#### PROBLEM TO WORK ON:
Report every line in the records below that holds the word "agent".

#### EXERCISE INPUTS:
^^^^

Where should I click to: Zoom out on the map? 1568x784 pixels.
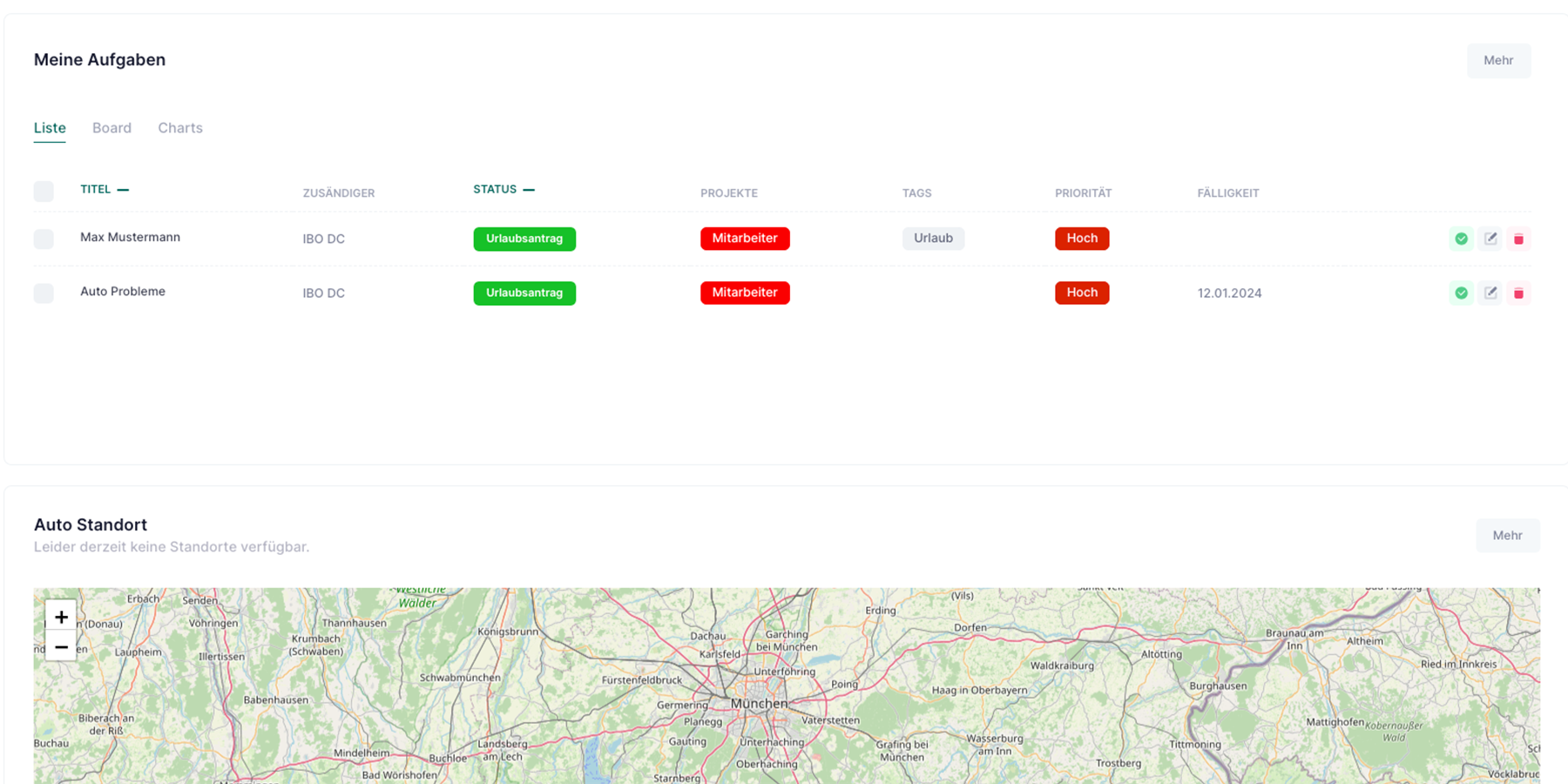point(61,646)
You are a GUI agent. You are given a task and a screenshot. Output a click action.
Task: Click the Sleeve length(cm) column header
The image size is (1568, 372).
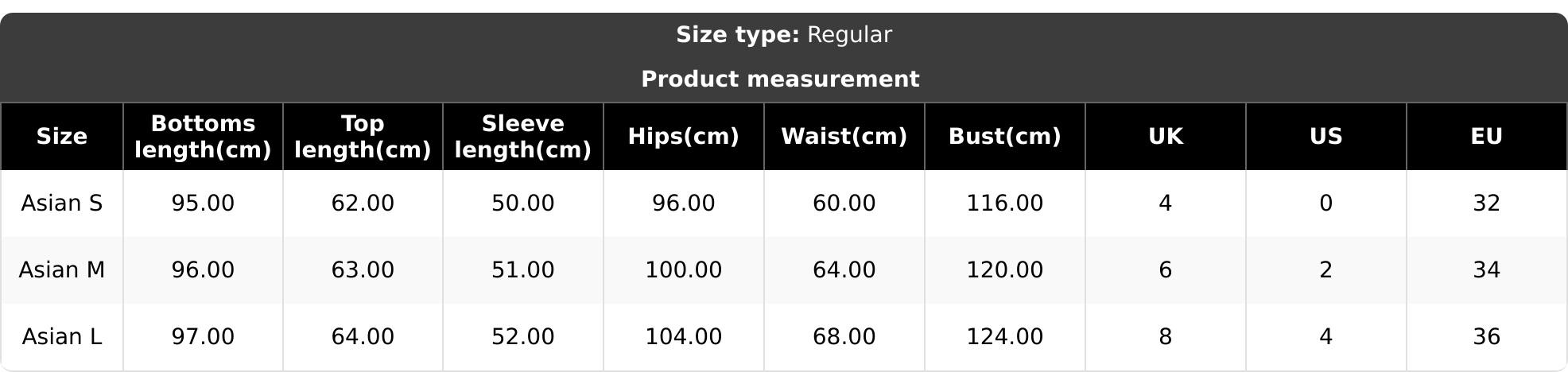coord(522,137)
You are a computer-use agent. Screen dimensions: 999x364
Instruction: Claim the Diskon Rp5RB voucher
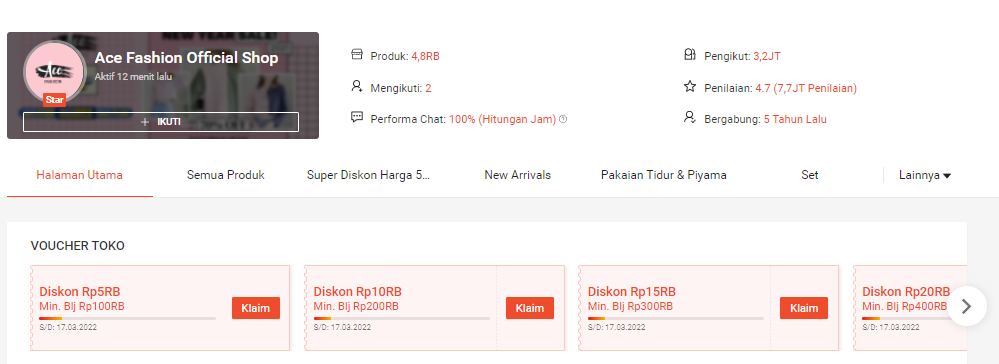point(255,308)
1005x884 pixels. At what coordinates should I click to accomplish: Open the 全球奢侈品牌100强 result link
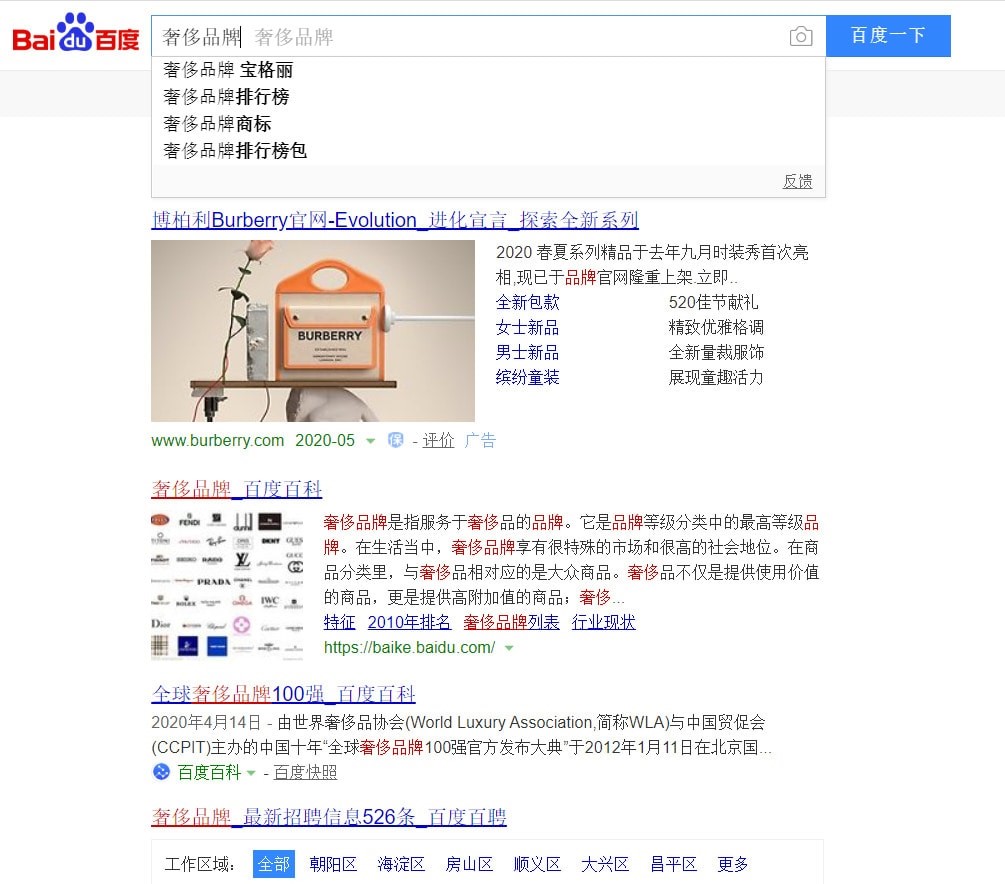(283, 694)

^^^^

#### EXERCISE SOLUTION:
You are a GUI agent. You are given a task and a screenshot. Output a click action.
You are a computer-use agent. Screen dimensions: 999x364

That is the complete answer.